On December 5, Wisconsin Public Radio reported that police in Beloit were "launching a new effort to reduce gun violence in which they're asking city residents to volunteer to have police search their homes for guns." The plan was apparently to … well, that's basically it.
Thinking about how they might have expected this program to operate is frankly hurting my head a little.
Presumably, people who have committed a crime (with or without a gun) are not going to volunteer to have police come over and just rummage around to see what turns up. Such people often do, surprisingly, consent to searches when they shouldn't, but I doubt they ever go to the trouble of calling to invite the cops over to their house so they can consent.
People who have not committed a crime can be divided into those who own guns and those who do not. In my limited experience, people who own guns generally know where those guns are, and do not need police to come over and help find them. Those who do not own guns do not own guns, and therefore also do not need police to come over and help find guns they don't have.
I think that just about covers it.
Certainly, the police chief's effort to explain the program made no more sense than the above. He did admit that he didn't expect "the phone to be ringing off the hook" with invitations. What did he expect? Good question. As the report phrased it, he hoped "the program [would] encourage people to think about gun violence as an infectious disease like Ebola, and a home inspection like a vaccine to help build up the city's immune system."
So in this analogy, the town would deliberately inject weakened police officers into people's homes to trigger a response that would make residents better prepared to fend off full-strength police officers that might invade their homes later. Hm. No, that doesn't work. Maybe he meant something like white blood cells. Okay, in this analogy, the police are like giant white blood cells that patrol the city's homes and destroy any Ebola guns they find inside before they can shoot other homes and create more … oh, &$^# it.
Setting aside the health-care analogy, what exactly did police hope to find if people volunteered? Well, "[Chief] Jacobs says he hopes some searches will result in the discovery of guns [that residents] didn't know were in their own homes," the report states. That's a category of people I guess I didn't anticipate above: people who have guns they don't know about. Well, mercy me, how'd that get there? Grandpa must have brought that back from France! Take it away, officer, before somebody gets the Ebola!
The report continues: "He said there's also a chance they'll find guns linked to crimes." Might that possibly be the main motive, in fact? Yes. "That's really what we're looking for," Chief Jacobs admitted, although he quickly recovered, sort of, and claimed the motive was child protection. "Maybe we'll find a toy gun that's been altered by a youngster in the house—and we know the tragedies that can occur there on occasion." The tragedies that have occurred due to youngsters altering toy guns to shoot real bullets? Or the ones where police shoot youngsters with toy guns because … oh, &$^# it, again.

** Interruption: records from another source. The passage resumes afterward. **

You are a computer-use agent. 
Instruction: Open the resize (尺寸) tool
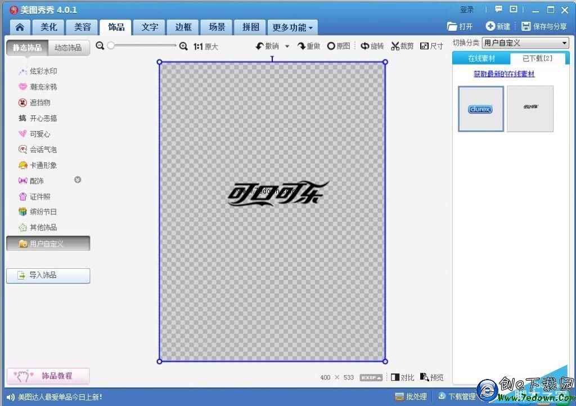click(425, 46)
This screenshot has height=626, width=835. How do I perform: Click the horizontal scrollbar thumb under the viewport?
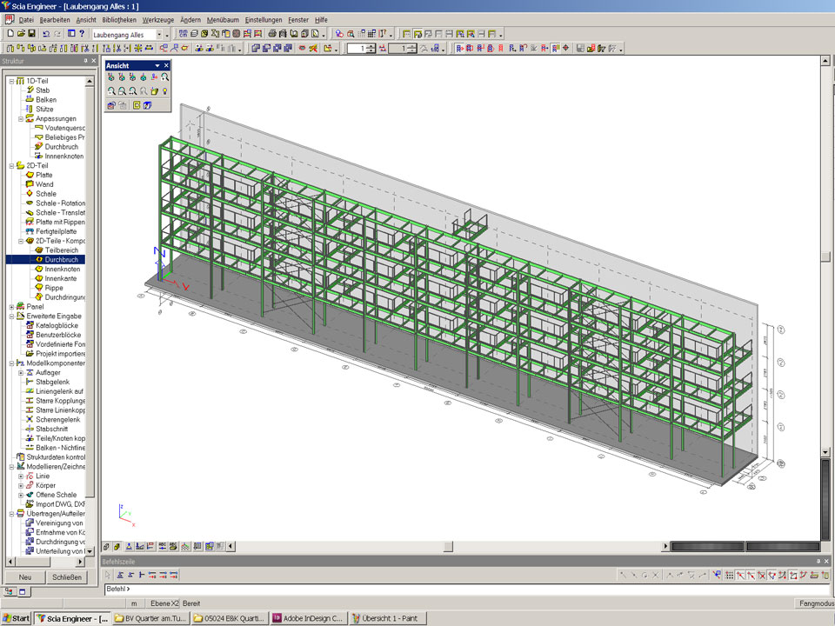click(448, 547)
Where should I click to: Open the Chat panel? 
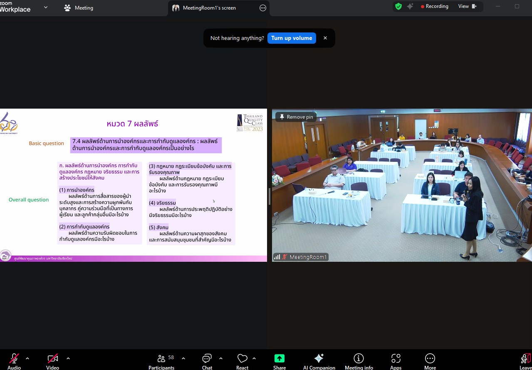tap(207, 359)
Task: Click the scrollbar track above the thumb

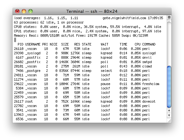Action: 169,44
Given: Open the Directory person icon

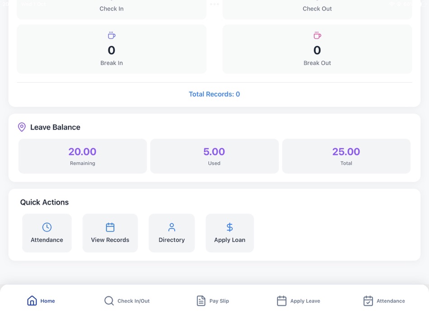Looking at the screenshot, I should click(172, 227).
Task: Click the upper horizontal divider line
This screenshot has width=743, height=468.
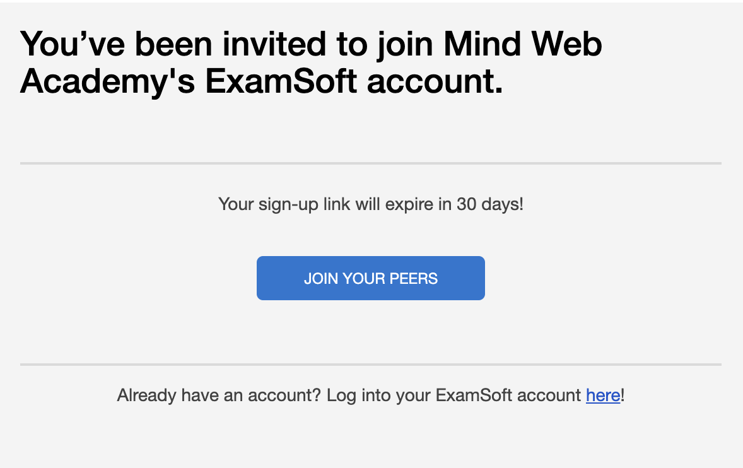Action: tap(370, 163)
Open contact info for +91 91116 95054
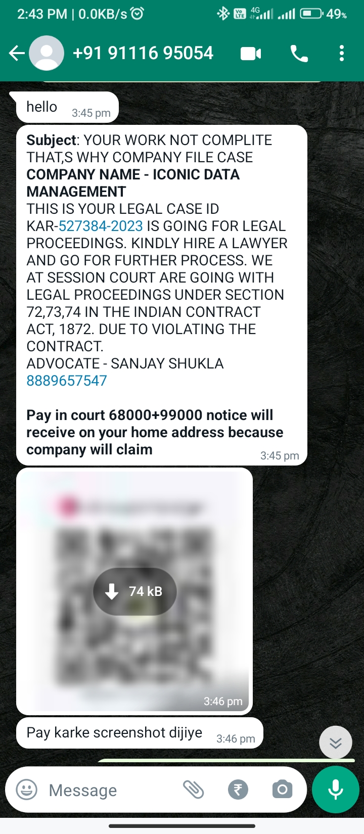Viewport: 364px width, 834px height. coord(143,53)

Anyway, this lasted maybe five days before officials said it would be canceled. The city manager said the plan wasn't vetted through the city's legal department, making it sound sort of like the plan's fault. But he also semi-defended it. "There was a general perception among many in the public that the police department was going to use this program to perform some kind of general sweeps or unauthorized searches of people's [homes] to confiscate their firearms," he said. "That's not what was intended." No, they were going to ask first. We get that.
Just to repeat some legal advice: do not talk to the police; if you must talk to them, don't consent to anything, no matter how innocent you are; and above all, do not invite armed white blood cells into your home to look for Ebola, or whatever. It's just not likely to go well.